▶ Parts of the exercise:
**1.** In the review of Simon Denny's exhibition 'Mine', where was the film that the writer watched being projected?
**2.** Go on with the review of Simon Denny's 'Mine' from its last sentence.

▶ Extract to read:
:::
2019-08-01_Art_Almanac

(Dana P.) #1

26


Simon Denny


Mine


Emma-Kate Wilson


The new exhibition at Mona – Museum of Old and New Art is consistent with the ‘raison d’être’
of the dungeon-like space; that is, to leave pre-conceived ideas at the ticket desk. Leave your coat,
bag, and judgements. This is a museum of doubt.

My experience of ‘Mine’ by Berlin-based, New Zealand-born artist, Simon Denny, conceptualised
itself while I was in the gallery bathroom. With the ‘O’ device, and my bag on the side, I sat down
to watch a film being projected on the ground from a little hole in the ceiling. I became acutely
aware that the technology I had been using moments before to examine data and data collecting
might be listening in on this moment.
:::
▶ Listed entries:
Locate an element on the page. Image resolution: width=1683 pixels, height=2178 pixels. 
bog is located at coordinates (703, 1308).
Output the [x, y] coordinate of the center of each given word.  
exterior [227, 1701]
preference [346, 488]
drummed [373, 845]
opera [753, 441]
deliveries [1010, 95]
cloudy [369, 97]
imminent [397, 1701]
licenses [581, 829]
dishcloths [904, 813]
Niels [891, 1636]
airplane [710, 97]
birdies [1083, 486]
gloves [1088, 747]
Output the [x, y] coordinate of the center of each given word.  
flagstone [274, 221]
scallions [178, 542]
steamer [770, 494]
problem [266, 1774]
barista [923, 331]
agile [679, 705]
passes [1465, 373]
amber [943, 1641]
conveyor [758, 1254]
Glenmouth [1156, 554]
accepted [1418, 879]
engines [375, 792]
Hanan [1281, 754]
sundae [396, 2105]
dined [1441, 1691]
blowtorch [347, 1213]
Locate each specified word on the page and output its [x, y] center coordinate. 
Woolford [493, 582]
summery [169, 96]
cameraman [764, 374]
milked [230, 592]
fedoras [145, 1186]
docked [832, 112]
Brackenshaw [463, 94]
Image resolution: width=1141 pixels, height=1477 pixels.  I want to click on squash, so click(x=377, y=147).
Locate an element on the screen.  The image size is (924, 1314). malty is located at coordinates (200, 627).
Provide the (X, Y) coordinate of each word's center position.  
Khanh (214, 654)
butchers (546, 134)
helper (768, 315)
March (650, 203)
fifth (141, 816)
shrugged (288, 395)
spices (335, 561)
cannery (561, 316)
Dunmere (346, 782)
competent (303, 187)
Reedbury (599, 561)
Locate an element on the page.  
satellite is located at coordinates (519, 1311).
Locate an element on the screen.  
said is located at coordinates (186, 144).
:::
▶ Replies:
**1.** On the ground of the gallery bathroom, from a little hole in the ceiling.

**2.**
The ‘O’ is an iPod that uses your location in the museum to tell you about the artworks around
you. It’s also been collecting your entire experience, what you like, how long you’ve been there,
and where you’ve been in the gallery since it opened in 2011. Denny and the curators of ‘Mine’,
Emma Pike and Jarrod Rawlins, have put this consideration of data into the exhibition – while
highlighting the world’s use of technology and the effects this has on the environment and labour.
Data is a physical thing.

As such, we navigate an augmented reality to look at this data in the exhibition. Each art
installation comes with its own data reader that makes your experience unique (and an asset).
Therefore ‘Mine’ becomes a micro-experience of the real world, even when you don’t consciously
enter data, every building you walk into, every purchase is being tracked. But I wouldn’t worry too
much about this. As Pike and Denny explained, the museum has more data than it knows what to
do with.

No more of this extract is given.